GIVEN PROBLEM =
Reproduce every one of the following records word for word, keeping them in the same order.
····················
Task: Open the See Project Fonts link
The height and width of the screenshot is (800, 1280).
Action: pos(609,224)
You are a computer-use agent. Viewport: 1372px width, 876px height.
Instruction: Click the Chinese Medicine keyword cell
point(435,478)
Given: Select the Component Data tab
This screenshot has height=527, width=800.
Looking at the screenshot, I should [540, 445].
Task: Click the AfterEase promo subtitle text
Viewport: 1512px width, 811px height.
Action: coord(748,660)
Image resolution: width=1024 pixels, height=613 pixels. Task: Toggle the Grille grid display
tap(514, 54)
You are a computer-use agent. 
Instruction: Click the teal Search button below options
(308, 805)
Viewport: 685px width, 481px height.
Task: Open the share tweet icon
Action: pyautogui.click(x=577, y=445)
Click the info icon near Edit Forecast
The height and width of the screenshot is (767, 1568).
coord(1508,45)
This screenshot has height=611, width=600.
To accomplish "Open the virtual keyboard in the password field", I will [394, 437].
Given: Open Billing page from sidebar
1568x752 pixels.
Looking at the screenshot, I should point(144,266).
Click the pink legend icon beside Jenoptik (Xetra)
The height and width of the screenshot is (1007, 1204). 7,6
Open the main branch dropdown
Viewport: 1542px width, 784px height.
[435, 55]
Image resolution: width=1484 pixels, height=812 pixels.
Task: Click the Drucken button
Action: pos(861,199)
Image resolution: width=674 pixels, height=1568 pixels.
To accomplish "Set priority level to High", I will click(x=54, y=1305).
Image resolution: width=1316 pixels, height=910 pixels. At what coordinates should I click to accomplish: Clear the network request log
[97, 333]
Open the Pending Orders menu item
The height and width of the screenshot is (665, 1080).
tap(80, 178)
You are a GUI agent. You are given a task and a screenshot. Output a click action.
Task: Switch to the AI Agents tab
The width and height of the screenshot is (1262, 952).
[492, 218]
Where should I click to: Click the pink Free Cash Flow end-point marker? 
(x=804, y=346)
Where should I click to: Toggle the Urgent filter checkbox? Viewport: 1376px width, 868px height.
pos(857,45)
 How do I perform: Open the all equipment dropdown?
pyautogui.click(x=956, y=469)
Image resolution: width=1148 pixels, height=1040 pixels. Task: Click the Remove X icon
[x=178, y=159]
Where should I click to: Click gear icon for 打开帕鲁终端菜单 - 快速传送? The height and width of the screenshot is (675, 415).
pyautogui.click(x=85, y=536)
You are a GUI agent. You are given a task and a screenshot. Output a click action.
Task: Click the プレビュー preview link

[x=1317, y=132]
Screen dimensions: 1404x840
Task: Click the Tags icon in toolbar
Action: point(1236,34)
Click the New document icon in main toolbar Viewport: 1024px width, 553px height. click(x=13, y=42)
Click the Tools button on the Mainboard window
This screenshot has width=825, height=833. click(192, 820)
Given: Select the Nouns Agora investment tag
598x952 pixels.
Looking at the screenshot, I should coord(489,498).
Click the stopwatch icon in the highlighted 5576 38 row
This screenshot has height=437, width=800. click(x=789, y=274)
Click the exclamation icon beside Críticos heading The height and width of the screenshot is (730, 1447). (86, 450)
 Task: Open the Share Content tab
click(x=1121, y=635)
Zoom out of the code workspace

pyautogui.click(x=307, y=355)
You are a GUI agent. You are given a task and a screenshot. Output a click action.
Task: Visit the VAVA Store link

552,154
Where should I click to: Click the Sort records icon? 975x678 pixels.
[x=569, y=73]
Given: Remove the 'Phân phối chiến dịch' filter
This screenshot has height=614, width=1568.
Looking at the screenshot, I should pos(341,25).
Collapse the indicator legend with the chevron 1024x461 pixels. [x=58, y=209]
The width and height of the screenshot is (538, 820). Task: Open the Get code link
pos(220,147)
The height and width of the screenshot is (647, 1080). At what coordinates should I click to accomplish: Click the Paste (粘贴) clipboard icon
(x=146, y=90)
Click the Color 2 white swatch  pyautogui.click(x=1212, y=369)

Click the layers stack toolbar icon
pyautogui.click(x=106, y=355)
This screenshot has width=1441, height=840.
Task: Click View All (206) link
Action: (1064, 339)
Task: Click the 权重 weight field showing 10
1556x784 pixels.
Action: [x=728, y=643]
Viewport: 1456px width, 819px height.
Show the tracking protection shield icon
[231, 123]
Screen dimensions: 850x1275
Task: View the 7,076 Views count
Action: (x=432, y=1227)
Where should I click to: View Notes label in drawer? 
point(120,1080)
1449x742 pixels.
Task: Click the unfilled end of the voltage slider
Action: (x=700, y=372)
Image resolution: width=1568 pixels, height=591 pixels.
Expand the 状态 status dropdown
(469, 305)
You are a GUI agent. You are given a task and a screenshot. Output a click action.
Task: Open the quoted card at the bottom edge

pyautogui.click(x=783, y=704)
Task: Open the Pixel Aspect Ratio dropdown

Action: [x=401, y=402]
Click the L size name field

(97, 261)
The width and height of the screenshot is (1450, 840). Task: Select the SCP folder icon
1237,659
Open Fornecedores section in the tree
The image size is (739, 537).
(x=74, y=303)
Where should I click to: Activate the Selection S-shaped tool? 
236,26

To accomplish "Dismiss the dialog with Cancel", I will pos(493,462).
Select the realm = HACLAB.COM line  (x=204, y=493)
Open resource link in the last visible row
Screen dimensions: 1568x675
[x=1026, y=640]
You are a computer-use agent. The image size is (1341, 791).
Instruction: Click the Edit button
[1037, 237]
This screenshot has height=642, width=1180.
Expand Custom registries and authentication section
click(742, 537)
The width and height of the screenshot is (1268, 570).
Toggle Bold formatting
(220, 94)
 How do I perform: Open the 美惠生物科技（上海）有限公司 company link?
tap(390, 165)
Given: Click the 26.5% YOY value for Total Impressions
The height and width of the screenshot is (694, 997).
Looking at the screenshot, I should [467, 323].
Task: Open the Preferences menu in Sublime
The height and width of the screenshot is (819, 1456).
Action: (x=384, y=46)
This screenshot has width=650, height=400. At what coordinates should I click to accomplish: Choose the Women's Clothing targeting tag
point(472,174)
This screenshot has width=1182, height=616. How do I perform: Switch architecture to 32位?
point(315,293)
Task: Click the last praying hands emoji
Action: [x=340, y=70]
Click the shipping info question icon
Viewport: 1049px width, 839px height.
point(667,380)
····················
CORRECT RESULT =
Task: Open the See Project Fonts link
The height and width of the screenshot is (800, 1280).
Action: pos(609,224)
You are a computer-use agent. Viewport: 1372px width, 876px height.
Instruction: Click the Chinese Medicine keyword cell
point(435,478)
Given: Select the Component Data tab
This screenshot has height=527, width=800.
Looking at the screenshot, I should [540, 445].
Task: Click the AfterEase promo subtitle text
Viewport: 1512px width, 811px height.
Action: coord(748,660)
Image resolution: width=1024 pixels, height=613 pixels. Task: Toggle the Grille grid display
tap(514, 54)
You are a computer-use agent. 
Instruction: Click the teal Search button below options
(308, 805)
Viewport: 685px width, 481px height.
Task: Open the share tweet icon
Action: pyautogui.click(x=577, y=445)
Click the info icon near Edit Forecast
The height and width of the screenshot is (767, 1568).
coord(1508,45)
This screenshot has height=611, width=600.
To accomplish "Open the virtual keyboard in the password field", I will [394, 437].
Given: Open Billing page from sidebar
1568x752 pixels.
Looking at the screenshot, I should point(144,266).
Click the pink legend icon beside Jenoptik (Xetra)
The height and width of the screenshot is (1007, 1204). 7,6
Open the main branch dropdown
Viewport: 1542px width, 784px height.
[435, 55]
Image resolution: width=1484 pixels, height=812 pixels.
Task: Click the Drucken button
Action: pos(861,199)
Image resolution: width=674 pixels, height=1568 pixels.
To accomplish "Set priority level to High", I will click(x=54, y=1305).
Image resolution: width=1316 pixels, height=910 pixels. At what coordinates should I click to accomplish: Clear the network request log
[97, 333]
Open the Pending Orders menu item
The height and width of the screenshot is (665, 1080).
tap(80, 178)
You are a GUI agent. You are given a task and a screenshot. Output a click action.
Task: Switch to the AI Agents tab
The width and height of the screenshot is (1262, 952).
[492, 218]
Where should I click to: Click the pink Free Cash Flow end-point marker? 
(x=804, y=346)
Where should I click to: Toggle the Urgent filter checkbox? Viewport: 1376px width, 868px height.
pos(857,45)
 How do I perform: Open the all equipment dropdown?
pyautogui.click(x=956, y=469)
Image resolution: width=1148 pixels, height=1040 pixels. Task: Click the Remove X icon
[x=178, y=159]
Where should I click to: Click gear icon for 打开帕鲁终端菜单 - 快速传送? The height and width of the screenshot is (675, 415).
pyautogui.click(x=85, y=536)
You are a GUI agent. You are given a task and a screenshot. Output a click action.
Task: Click the プレビュー preview link

[x=1317, y=132]
Screen dimensions: 1404x840
Task: Click the Tags icon in toolbar
Action: point(1236,34)
Click the New document icon in main toolbar Viewport: 1024px width, 553px height. click(x=13, y=42)
Click the Tools button on the Mainboard window
This screenshot has width=825, height=833. click(192, 820)
Given: Select the Nouns Agora investment tag
598x952 pixels.
Looking at the screenshot, I should coord(489,498).
Click the stopwatch icon in the highlighted 5576 38 row
This screenshot has height=437, width=800. click(x=789, y=274)
Click the exclamation icon beside Críticos heading The height and width of the screenshot is (730, 1447). (86, 450)
 Task: Open the Share Content tab
click(x=1121, y=635)
Zoom out of the code workspace

pyautogui.click(x=307, y=355)
You are a GUI agent. You are given a task and a screenshot. Output a click action.
Task: Visit the VAVA Store link

552,154
Where should I click to: Click the Sort records icon? 975x678 pixels.
[x=569, y=73]
Given: Remove the 'Phân phối chiến dịch' filter
This screenshot has height=614, width=1568.
Looking at the screenshot, I should pos(341,25).
Collapse the indicator legend with the chevron 1024x461 pixels. [x=58, y=209]
The width and height of the screenshot is (538, 820). Task: Open the Get code link
pos(220,147)
The height and width of the screenshot is (647, 1080). At what coordinates should I click to accomplish: Click the Paste (粘贴) clipboard icon
(x=146, y=90)
Click the Color 2 white swatch  pyautogui.click(x=1212, y=369)

Click the layers stack toolbar icon
pyautogui.click(x=106, y=355)
This screenshot has width=1441, height=840.
Task: Click View All (206) link
Action: (1064, 339)
Task: Click the 权重 weight field showing 10
1556x784 pixels.
Action: [x=728, y=643]
Viewport: 1456px width, 819px height.
Show the tracking protection shield icon
[231, 123]
Screen dimensions: 850x1275
Task: View the 7,076 Views count
Action: (x=432, y=1227)
Where should I click to: View Notes label in drawer? 
point(120,1080)
1449x742 pixels.
Task: Click the unfilled end of the voltage slider
Action: (x=700, y=372)
Image resolution: width=1568 pixels, height=591 pixels.
Expand the 状态 status dropdown
(469, 305)
You are a GUI agent. You are given a task and a screenshot. Output a click action.
Task: Open the quoted card at the bottom edge

pyautogui.click(x=783, y=704)
Task: Open the Pixel Aspect Ratio dropdown

Action: [x=401, y=402]
Click the L size name field

(97, 261)
The width and height of the screenshot is (1450, 840). Task: Select the SCP folder icon
1237,659
Open Fornecedores section in the tree
The image size is (739, 537).
(x=74, y=303)
Where should I click to: Activate the Selection S-shaped tool? 
236,26

To accomplish "Dismiss the dialog with Cancel", I will pos(493,462).
Select the realm = HACLAB.COM line  (x=204, y=493)
Open resource link in the last visible row
Screen dimensions: 1568x675
[x=1026, y=640]
You are a computer-use agent. The image size is (1341, 791).
Instruction: Click the Edit button
[1037, 237]
This screenshot has height=642, width=1180.
Expand Custom registries and authentication section
click(742, 537)
The width and height of the screenshot is (1268, 570).
Toggle Bold formatting
(220, 94)
 How do I perform: Open the 美惠生物科技（上海）有限公司 company link?
tap(390, 165)
Given: Click the 26.5% YOY value for Total Impressions
The height and width of the screenshot is (694, 997).
Looking at the screenshot, I should [467, 323].
Task: Open the Preferences menu in Sublime
The height and width of the screenshot is (819, 1456).
Action: (x=384, y=46)
This screenshot has width=650, height=400. At what coordinates should I click to accomplish: Choose the Women's Clothing targeting tag
point(472,174)
This screenshot has width=1182, height=616. How do I perform: Switch architecture to 32位?
point(315,293)
Task: Click the last praying hands emoji
Action: [x=340, y=70]
Click the shipping info question icon
Viewport: 1049px width, 839px height.
point(667,380)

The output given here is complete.